“Anywhere” workforce is CEOs' top challenge: Study
The CEOs of high-performing companies consider managing the workforce of the future to be a top leadership challenge, according to the results of a survey by the IBM Institute for Business Value (IBV). The “Find your essential” study highlighted that during 2020, empowering the remote workforce was CEOs' top priority; moving forward, half the CEOs of high performing companies say that managing that same remote workforce will be a challenge over the next few years.
Mark Foster, Senior Vice President, IBM Services, attributed this to employees' expectations of their employers having significantly changed over the past year. “The 'anywhere' workforce can require leaders to provide agile technology, to adopt more empathetic leadership models that prioritize employee well-being and to champion flexible and inclusive cultures,” he said.

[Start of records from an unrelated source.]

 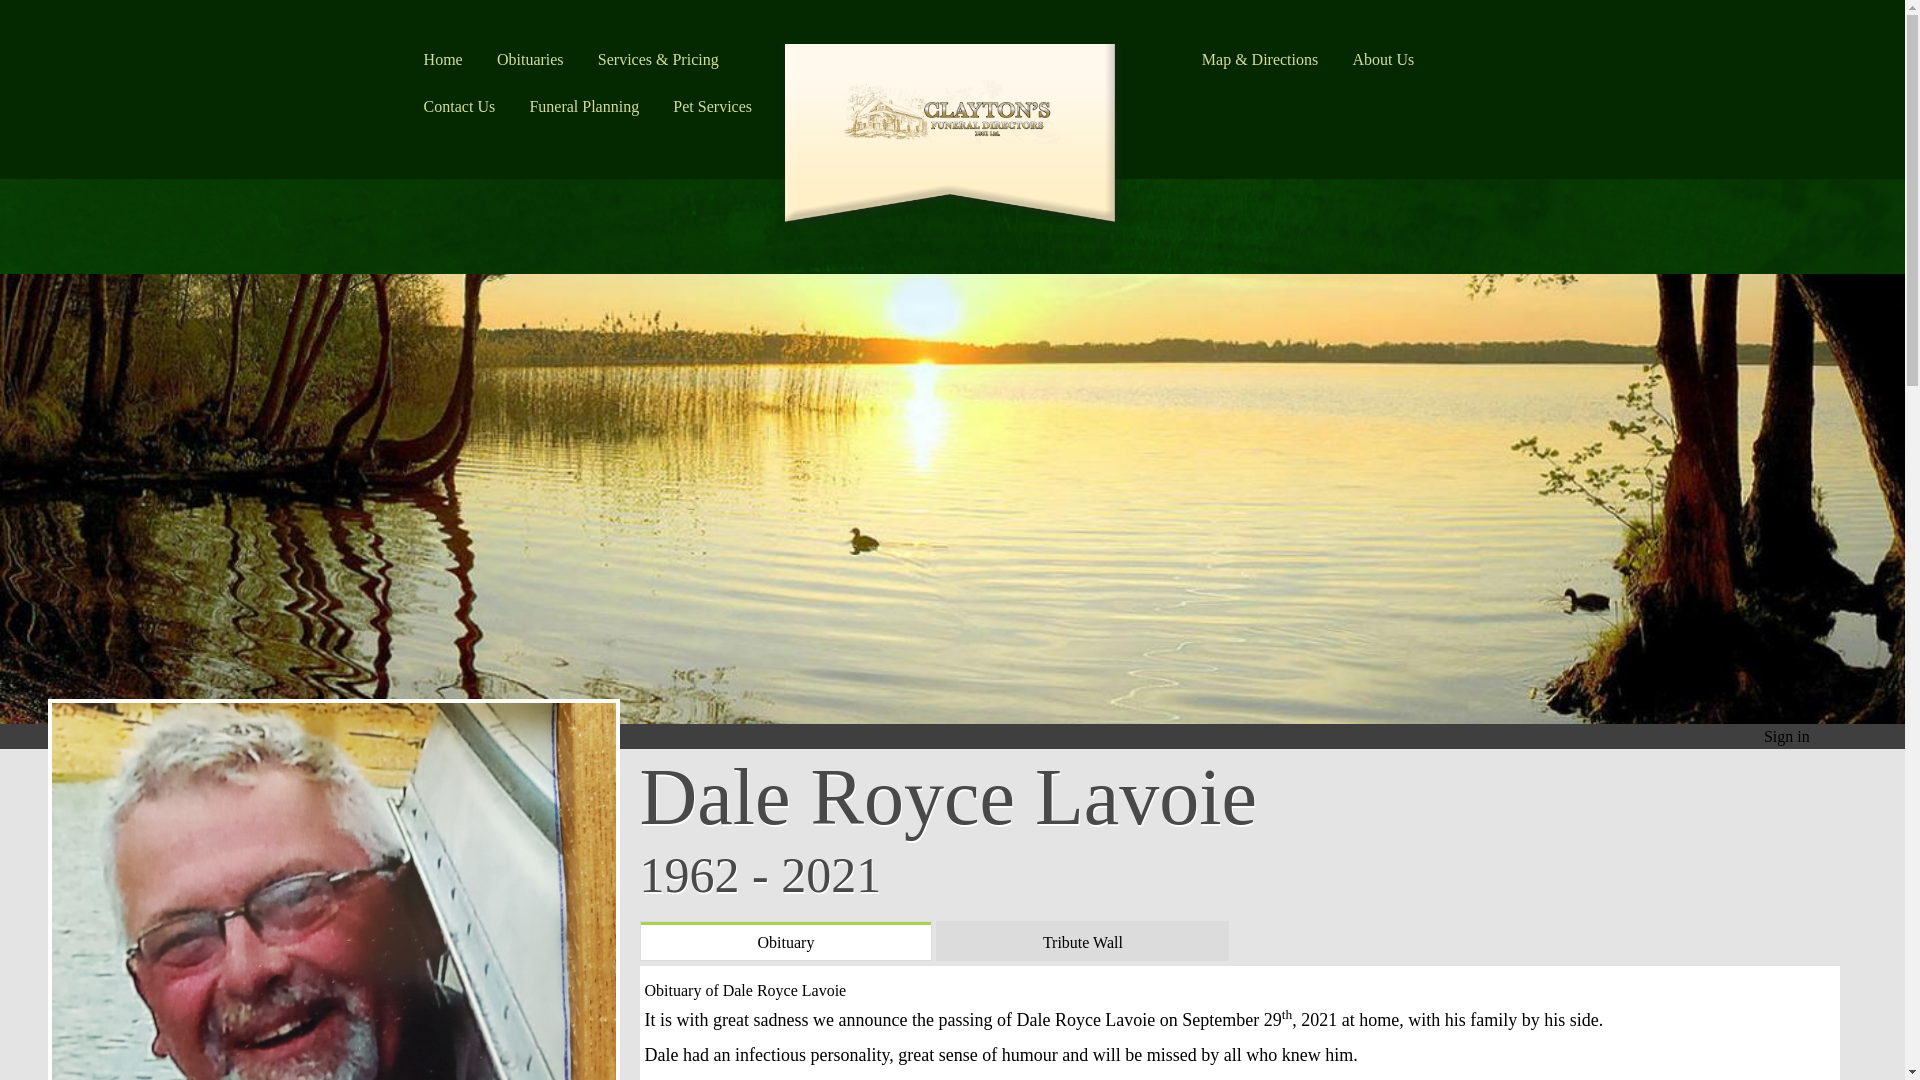 I want to click on Obituary, so click(x=785, y=941).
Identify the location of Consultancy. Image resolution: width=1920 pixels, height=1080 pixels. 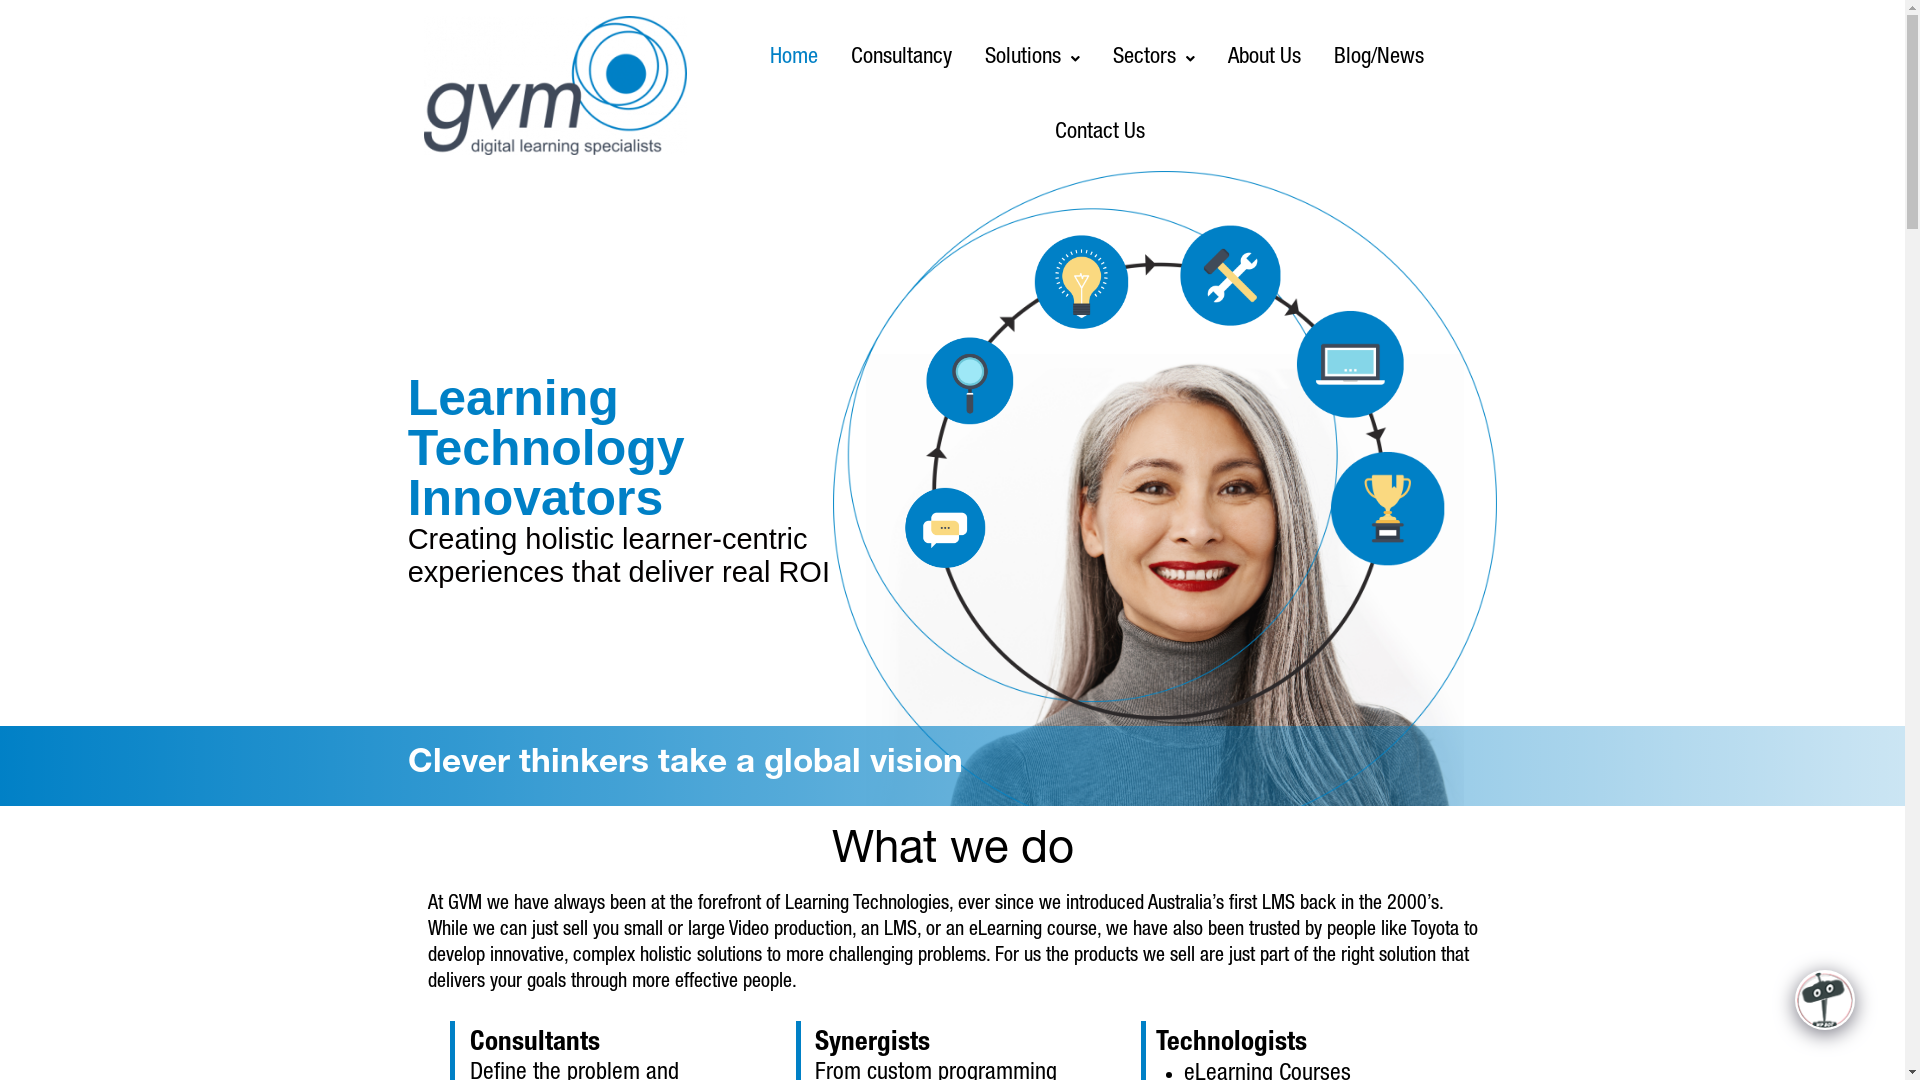
(902, 58).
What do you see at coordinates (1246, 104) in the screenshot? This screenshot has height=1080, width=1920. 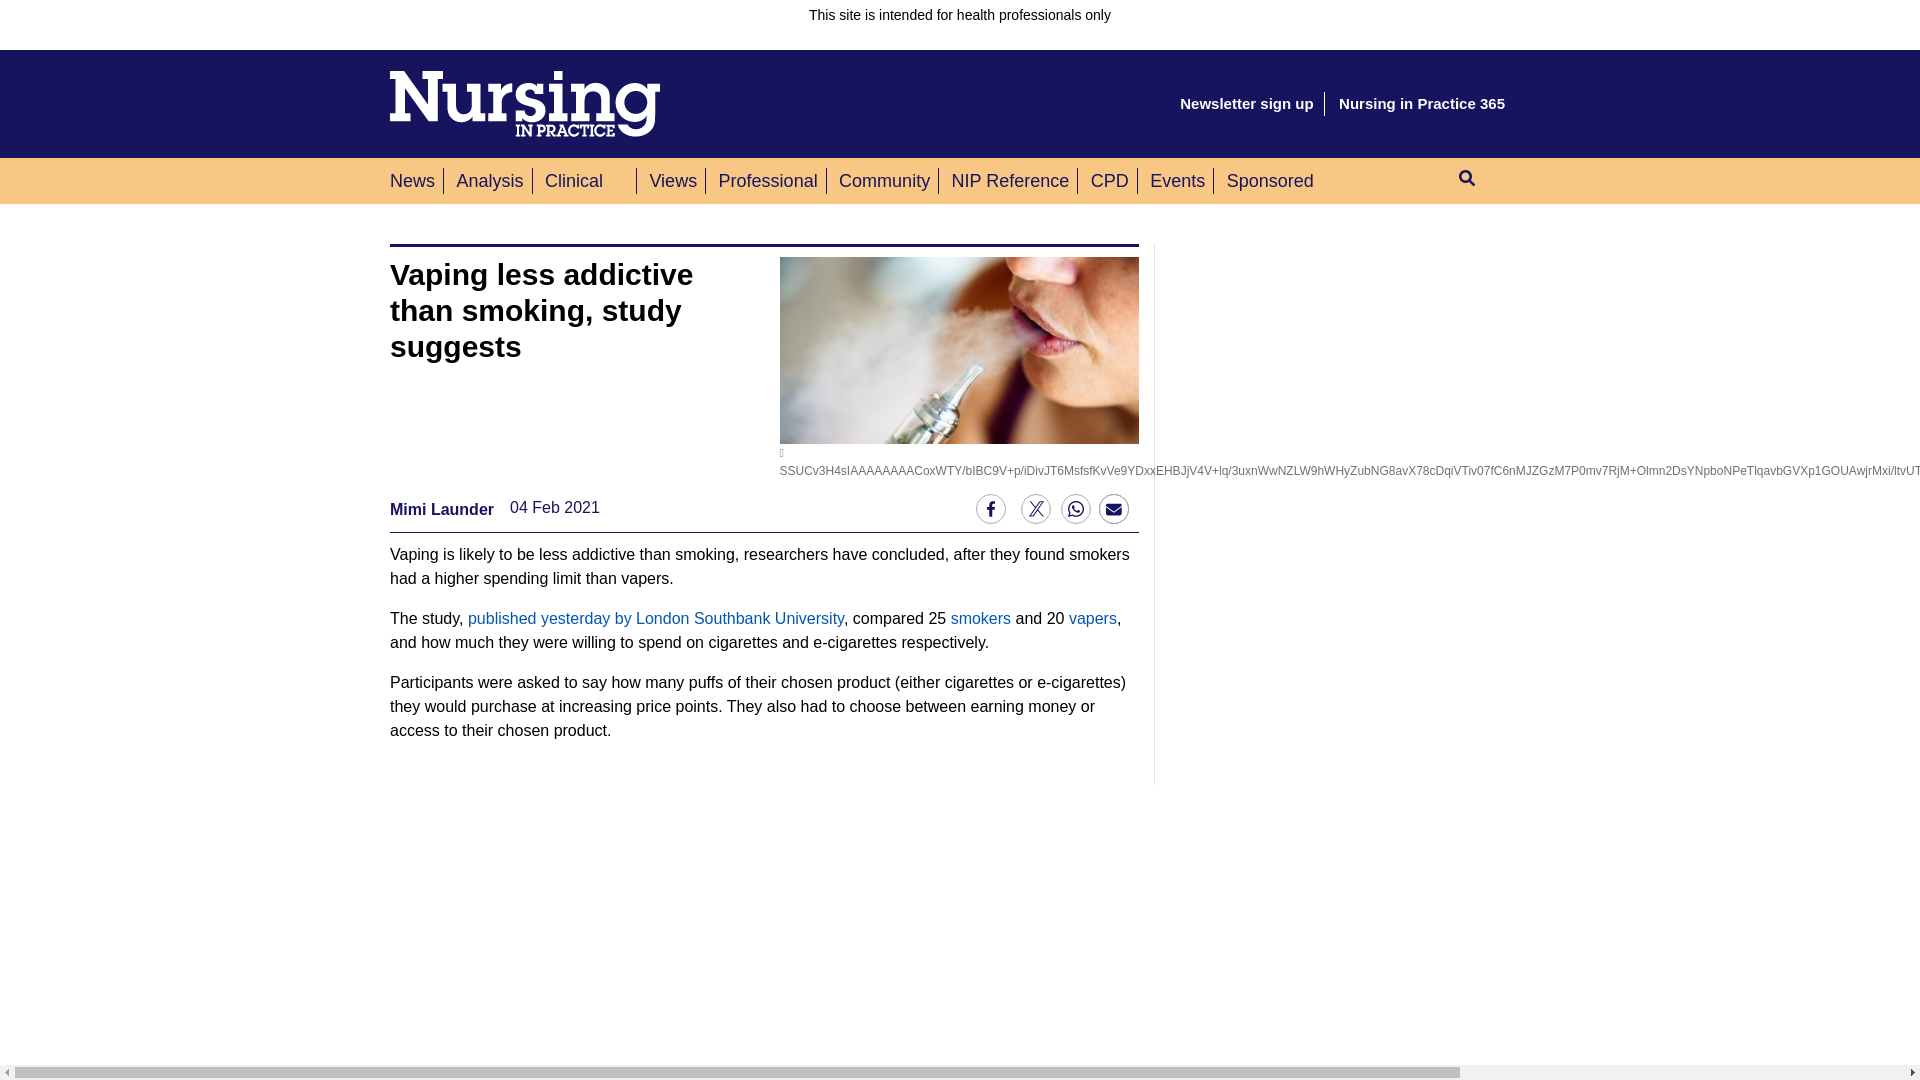 I see `Newsletter sign up` at bounding box center [1246, 104].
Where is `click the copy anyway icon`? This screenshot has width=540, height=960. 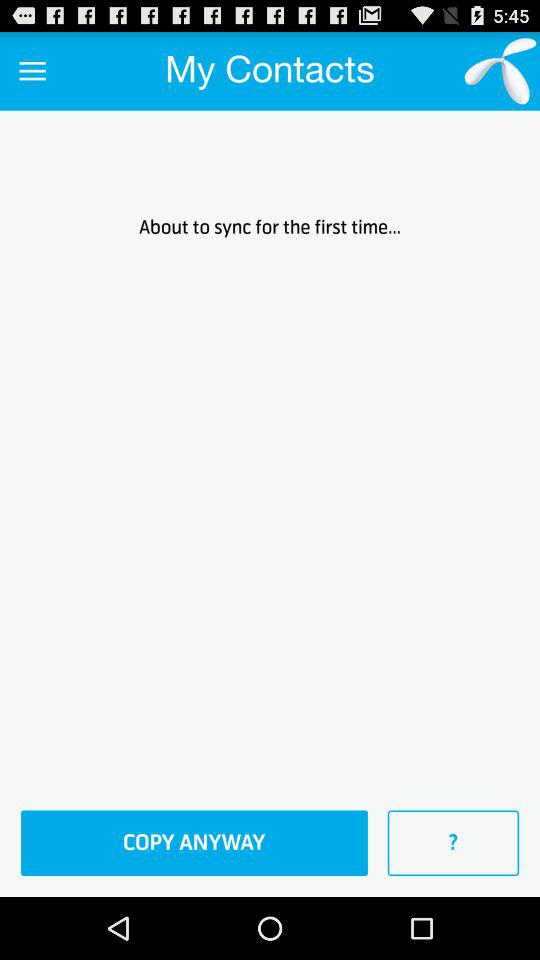 click the copy anyway icon is located at coordinates (194, 843).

Curiously, the study found that the CEOs of low-performing companies—defined as those within the bottom 20 percent for revenue growth—were much less likely to consider the 'anywhere' workforce a priority. Only 25 percent of them counted it as a top leadership challenge, although the study did not examine why.
Questions around employee well-being also highlighted a similar disparity between the views of top and bottom-performing company CEOs. 77 percent of CEOs of top-performing companies said they plan to prioritize employee well-being even if it affects near-term profitability, but only 39 percent of CEOs of underperformers shared that view.
The focus on leadership and employee welfare may drive these companies' ability to attract and retain talent—or not. A separate IBV study found that 25 percent of employees are planning to change jobs in 2021, with the top reasons cited being the need for a more flexible work schedule or location.